What is required:
Once the line containing "Given: Click the Dst. Port input field" is found in the entries below, reproduce it and every line after it, stopping at and including the line containing "You are a computer-use agent. Viewport: 1456px"; reproduce nothing else, and keep each line exact.

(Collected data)
"""

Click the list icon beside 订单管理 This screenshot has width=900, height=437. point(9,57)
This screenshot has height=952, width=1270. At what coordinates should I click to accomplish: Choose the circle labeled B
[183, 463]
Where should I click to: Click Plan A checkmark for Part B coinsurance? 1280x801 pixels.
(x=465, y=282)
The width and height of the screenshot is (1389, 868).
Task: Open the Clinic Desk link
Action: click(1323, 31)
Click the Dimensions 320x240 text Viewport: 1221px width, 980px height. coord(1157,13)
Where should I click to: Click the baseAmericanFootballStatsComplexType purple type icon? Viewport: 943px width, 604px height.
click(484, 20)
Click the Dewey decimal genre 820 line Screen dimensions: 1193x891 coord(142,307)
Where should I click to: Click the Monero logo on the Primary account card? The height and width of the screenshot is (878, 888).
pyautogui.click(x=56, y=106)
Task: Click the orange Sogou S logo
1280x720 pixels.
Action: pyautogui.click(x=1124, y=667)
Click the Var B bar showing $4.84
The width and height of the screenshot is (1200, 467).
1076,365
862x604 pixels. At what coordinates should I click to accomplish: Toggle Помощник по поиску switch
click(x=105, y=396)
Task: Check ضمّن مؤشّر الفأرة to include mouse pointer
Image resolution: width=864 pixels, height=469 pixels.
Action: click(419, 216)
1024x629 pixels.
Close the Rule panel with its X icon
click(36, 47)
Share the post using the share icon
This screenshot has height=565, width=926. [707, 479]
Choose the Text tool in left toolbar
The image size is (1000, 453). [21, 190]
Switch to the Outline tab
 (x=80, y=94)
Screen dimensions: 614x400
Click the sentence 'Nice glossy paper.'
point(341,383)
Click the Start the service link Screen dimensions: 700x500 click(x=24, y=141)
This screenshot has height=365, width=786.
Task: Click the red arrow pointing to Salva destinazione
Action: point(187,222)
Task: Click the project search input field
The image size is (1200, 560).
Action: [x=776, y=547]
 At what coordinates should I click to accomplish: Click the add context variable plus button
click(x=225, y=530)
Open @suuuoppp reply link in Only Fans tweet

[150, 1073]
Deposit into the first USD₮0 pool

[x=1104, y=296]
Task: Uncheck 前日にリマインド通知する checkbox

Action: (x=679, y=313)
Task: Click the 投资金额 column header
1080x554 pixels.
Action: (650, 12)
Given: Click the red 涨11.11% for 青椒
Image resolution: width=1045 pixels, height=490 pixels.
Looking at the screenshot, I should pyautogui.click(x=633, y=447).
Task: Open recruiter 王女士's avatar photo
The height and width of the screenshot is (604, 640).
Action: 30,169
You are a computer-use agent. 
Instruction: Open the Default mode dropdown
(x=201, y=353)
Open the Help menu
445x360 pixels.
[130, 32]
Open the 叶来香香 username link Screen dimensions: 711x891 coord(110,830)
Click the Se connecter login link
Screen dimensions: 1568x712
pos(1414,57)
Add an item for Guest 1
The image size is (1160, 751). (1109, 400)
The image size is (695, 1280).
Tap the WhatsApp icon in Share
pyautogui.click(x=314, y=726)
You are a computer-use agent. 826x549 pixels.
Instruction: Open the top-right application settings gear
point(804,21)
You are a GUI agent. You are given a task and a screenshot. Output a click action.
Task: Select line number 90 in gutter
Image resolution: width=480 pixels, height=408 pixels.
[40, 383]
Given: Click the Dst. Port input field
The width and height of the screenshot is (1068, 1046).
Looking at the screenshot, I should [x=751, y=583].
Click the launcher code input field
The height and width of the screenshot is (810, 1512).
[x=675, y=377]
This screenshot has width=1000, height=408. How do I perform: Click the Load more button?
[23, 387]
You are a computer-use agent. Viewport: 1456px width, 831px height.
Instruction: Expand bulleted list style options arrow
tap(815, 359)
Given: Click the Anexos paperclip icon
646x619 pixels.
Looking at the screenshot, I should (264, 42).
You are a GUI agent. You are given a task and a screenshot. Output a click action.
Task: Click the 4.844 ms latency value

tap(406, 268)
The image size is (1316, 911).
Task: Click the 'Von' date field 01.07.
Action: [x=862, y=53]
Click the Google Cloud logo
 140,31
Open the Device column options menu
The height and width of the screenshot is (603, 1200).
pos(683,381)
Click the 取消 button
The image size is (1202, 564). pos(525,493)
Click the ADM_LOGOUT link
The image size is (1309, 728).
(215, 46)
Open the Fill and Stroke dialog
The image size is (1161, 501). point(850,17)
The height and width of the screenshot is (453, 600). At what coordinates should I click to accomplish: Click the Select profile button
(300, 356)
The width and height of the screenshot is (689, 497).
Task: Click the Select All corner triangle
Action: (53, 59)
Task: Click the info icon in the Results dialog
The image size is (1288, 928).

"""

Solution to this exercise:
Given: Click the Dst. Port input field
The width and height of the screenshot is (1068, 1046).
Looking at the screenshot, I should [x=751, y=583].
Click the launcher code input field
The height and width of the screenshot is (810, 1512).
[x=675, y=377]
This screenshot has width=1000, height=408. How do I perform: Click the Load more button?
[23, 387]
You are a computer-use agent. Viewport: 1456px width, 831px height.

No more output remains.